Dataset excerpts:
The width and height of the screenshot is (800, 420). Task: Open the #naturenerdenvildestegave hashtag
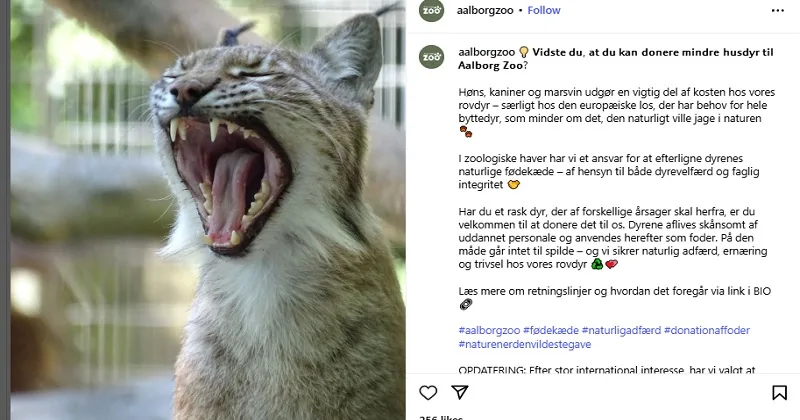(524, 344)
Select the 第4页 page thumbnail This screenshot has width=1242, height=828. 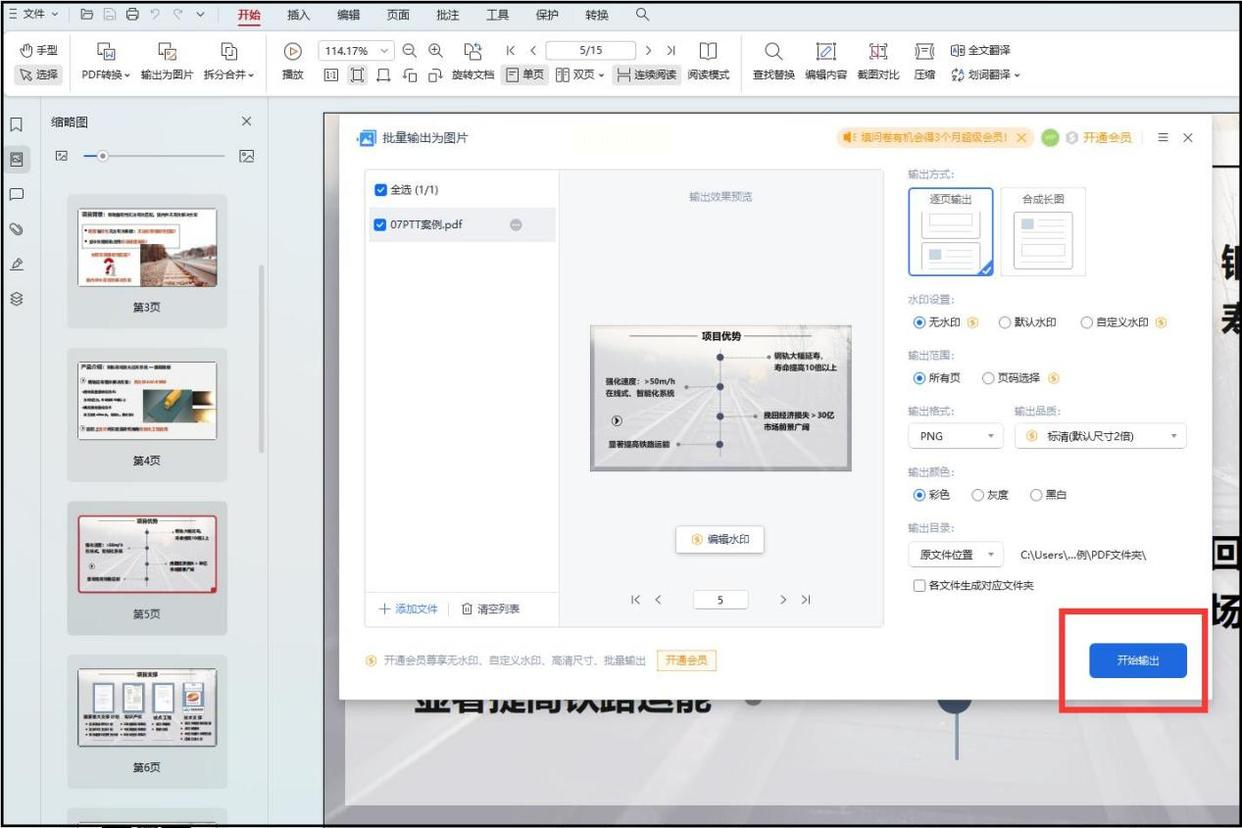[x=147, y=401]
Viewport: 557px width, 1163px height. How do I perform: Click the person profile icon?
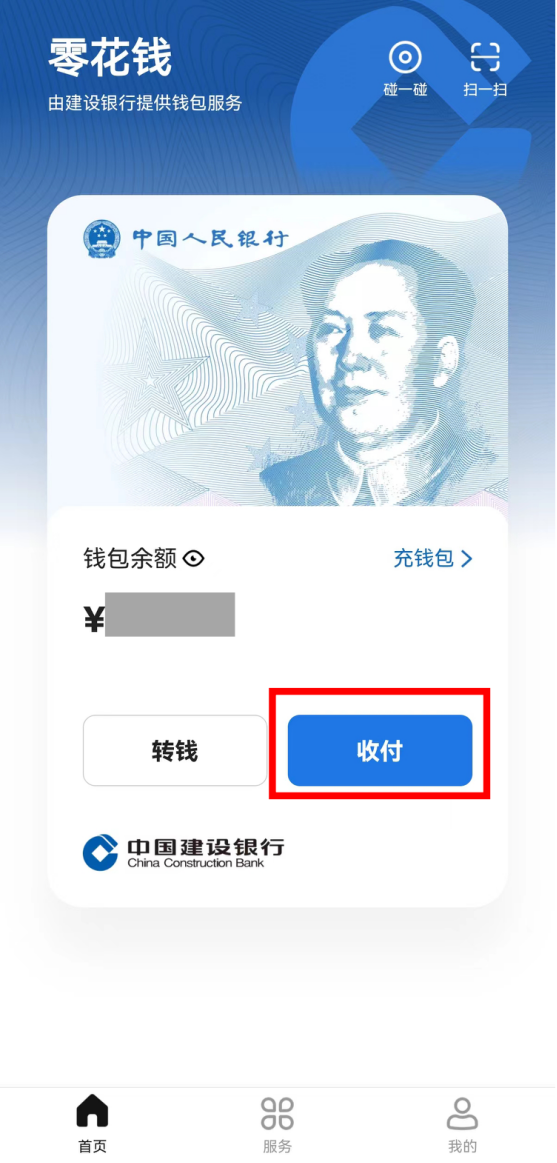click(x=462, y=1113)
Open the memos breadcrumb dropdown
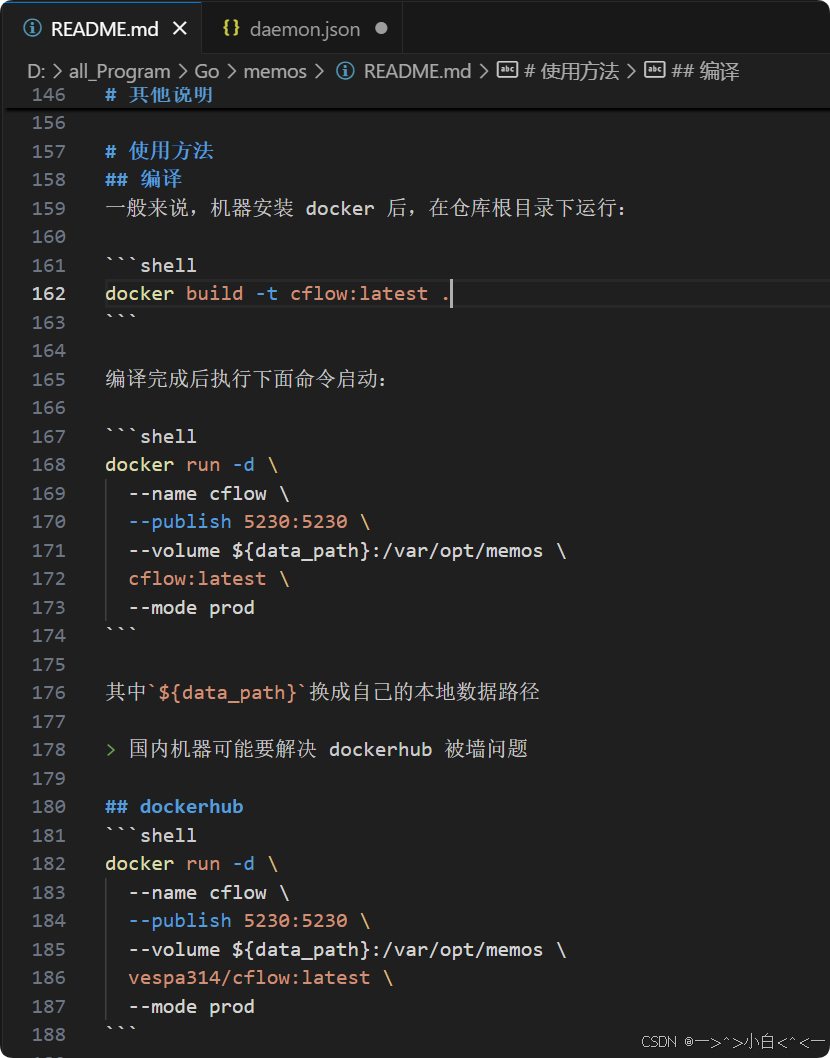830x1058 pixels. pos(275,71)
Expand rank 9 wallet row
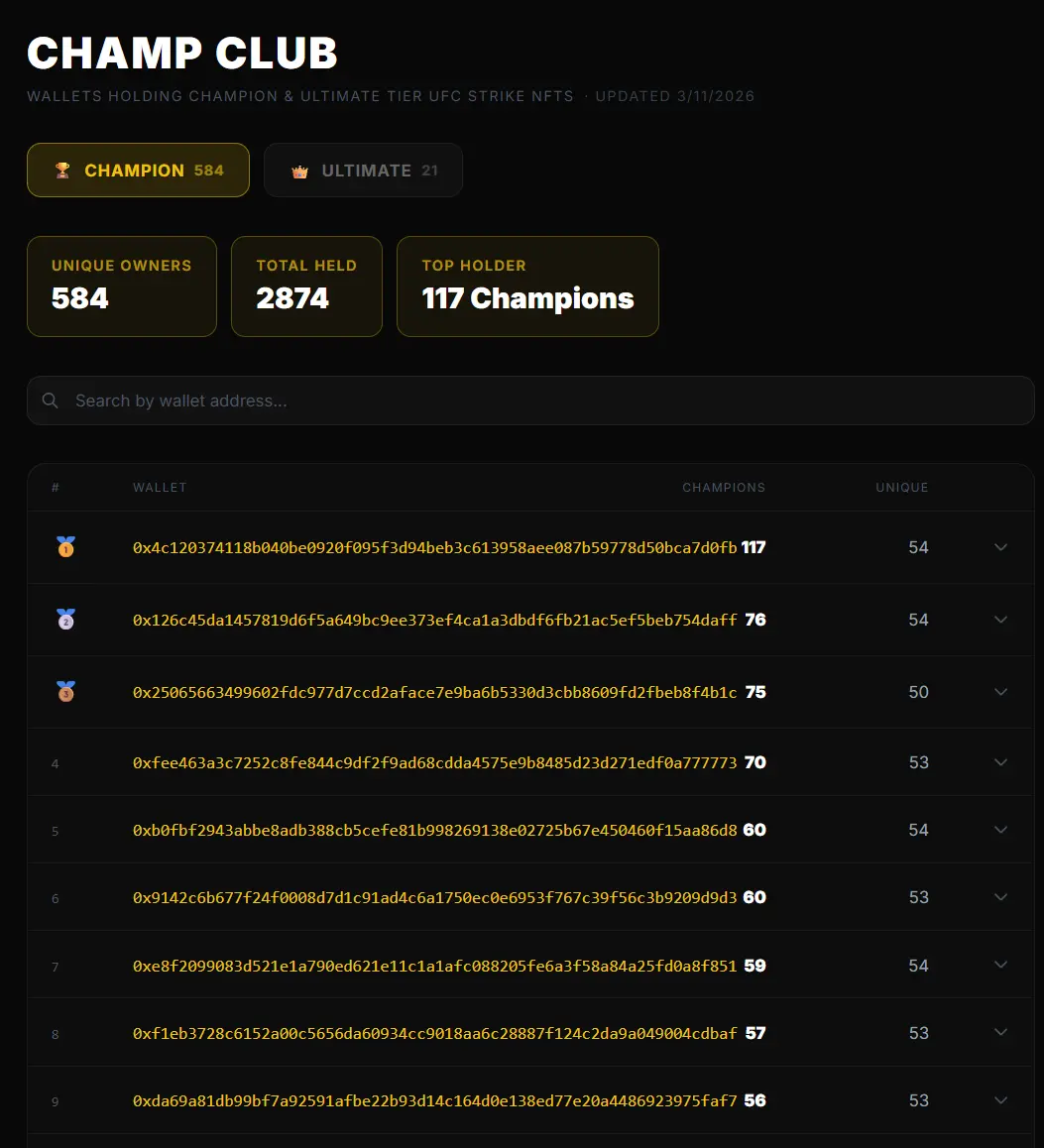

* [What is required] Starting at the line that contains "Open the memos breadcrumb dropdown", write out every line through the final line of the entries, word for word; skip any pictures.

* [Solution for this exercise]
Open the memos breadcrumb dropdown
830x1058 pixels. pos(275,71)
Expand rank 9 wallet row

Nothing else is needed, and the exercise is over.